KME: Do you have any symptoms when you’re on medication?

MH: Sometimes I get paranoid if I think somebody doesn’t like me. Or if I wake up in the morning and I’m late to take my medication, I might pace around. But I don’t have many negative things going on in my head anymore. If I skip my meds for a day or two, it’s not going to be pretty, but I try to keep on schedule so that doesn’t happen.

KME: When did you start creating art, and what is your artistic process like today?

MH: When I was 20 and working at a sleepaway camp, I had a lot of anxiety so I got a sketchbook and started creating intricate drawings. Later I brought them into the computer and manipulated them with Photoshop. My creative process is very similar today.

KME: How did you decide to use your artistic talent to create your clothing line?

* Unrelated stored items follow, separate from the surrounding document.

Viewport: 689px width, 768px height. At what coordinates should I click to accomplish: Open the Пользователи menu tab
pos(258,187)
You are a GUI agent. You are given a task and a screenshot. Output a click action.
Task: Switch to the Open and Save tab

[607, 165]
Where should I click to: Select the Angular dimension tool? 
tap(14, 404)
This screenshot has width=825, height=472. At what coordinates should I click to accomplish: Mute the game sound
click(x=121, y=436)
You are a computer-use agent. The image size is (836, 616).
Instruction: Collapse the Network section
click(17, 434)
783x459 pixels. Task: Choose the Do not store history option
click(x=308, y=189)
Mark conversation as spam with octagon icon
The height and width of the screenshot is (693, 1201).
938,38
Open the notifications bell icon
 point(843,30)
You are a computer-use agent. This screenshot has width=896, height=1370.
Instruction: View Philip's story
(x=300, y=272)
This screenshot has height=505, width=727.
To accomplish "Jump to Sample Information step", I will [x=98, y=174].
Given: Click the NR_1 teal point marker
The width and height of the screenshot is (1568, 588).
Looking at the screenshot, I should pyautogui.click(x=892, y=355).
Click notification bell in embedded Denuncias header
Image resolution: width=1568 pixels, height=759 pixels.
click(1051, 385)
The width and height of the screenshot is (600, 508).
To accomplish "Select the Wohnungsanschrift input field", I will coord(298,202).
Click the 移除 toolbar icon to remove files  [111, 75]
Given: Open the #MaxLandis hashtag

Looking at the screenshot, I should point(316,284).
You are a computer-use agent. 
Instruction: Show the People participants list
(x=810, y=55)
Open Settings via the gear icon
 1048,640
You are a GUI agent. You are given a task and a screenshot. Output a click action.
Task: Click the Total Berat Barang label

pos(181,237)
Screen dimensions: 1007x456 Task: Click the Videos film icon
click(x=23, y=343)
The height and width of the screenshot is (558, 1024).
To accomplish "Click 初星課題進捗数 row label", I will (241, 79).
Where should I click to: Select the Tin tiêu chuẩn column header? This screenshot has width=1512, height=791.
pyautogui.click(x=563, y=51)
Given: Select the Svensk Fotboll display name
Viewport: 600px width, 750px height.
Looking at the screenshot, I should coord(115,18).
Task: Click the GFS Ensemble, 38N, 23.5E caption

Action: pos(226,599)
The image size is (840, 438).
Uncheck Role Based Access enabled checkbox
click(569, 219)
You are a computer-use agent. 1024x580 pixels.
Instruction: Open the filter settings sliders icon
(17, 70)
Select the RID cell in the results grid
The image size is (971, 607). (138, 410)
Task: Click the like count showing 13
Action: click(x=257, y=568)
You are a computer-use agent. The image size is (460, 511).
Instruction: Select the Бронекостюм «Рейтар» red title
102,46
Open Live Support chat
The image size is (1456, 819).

MH: I wanted to do something that would make people talk about mental health. If I just put artwork on a wall, you have to go to the wall and have the conversation. A shirt is a portable conversation mechanism. I’ve got a shirt that says, “I’m Mentally Ill, and I Don’t Kill.” People see me on the subway with that shirt on, and they’ll point at me and give me a thumbs up.

KME: How did you get Schizophrenic.NYC off the ground?

MH: Everyone thought this was some episode; no one was supporting what I was doing. But look where I am now! Even my doctor questioned whether I wanted to tell everyone I had schizophrenia. But I don’t like secrets. At first, coming out like this was terrifying, but after some thought, I realized that anyone who wouldn’t accept this wasn’t someone I wanted in my life. Mostly what I hear now is that I am very brave.

KME: Why did you start Schizophrenic.NYC?

MH: My main focus is advocacy. I was fortunate that when I was a freshman in college and finally realized something wasn’t right with me, I called the health center and had an appointment with a doctor the next day.  Now, I advocate so people who need to see doctors can do so as soon as possible. I want to eradicate the stigma around psychosis and schizophrenia. I don’t want people thinking it’s the worst illness you can have—because it’s truly not.

KME: Where do you sell your products?

MH: I sell online at Schizophrenic.NYC, and at Fountain House Gallery, where I often do summertime pop-ups in front of their space in Hell’s Kitchen.

KME: What is Fountain House and Fountain House Gallery?

ME: Fountain House in New York City empowers people with serious mental health conditions to live well and thrive in society. You become a member when you’re first diagnosed and they help you with everything you need—from getting on disability, finding healthcare, insurance, groups, housing, student grants, art scholarships—they are the best place ever.

KME: How has your Schizophrenic.NYC clothing line been received?

MH: People really like what I’m doing. I like to sell in person so I can talk to people and have them get to know me.

KME: Where would you like Schizophrenic.NYC to be in the next two or three years?

MH: I would like to be more of a name and have more people know about me. I’d also like to give more speeches and bring more attention to my brand so that I can make a more significant impact.

KME: What helps you live your best beyond medication and therapy?

MH: Keeping myself busy. Having good friends and family to talk to and a strong support team.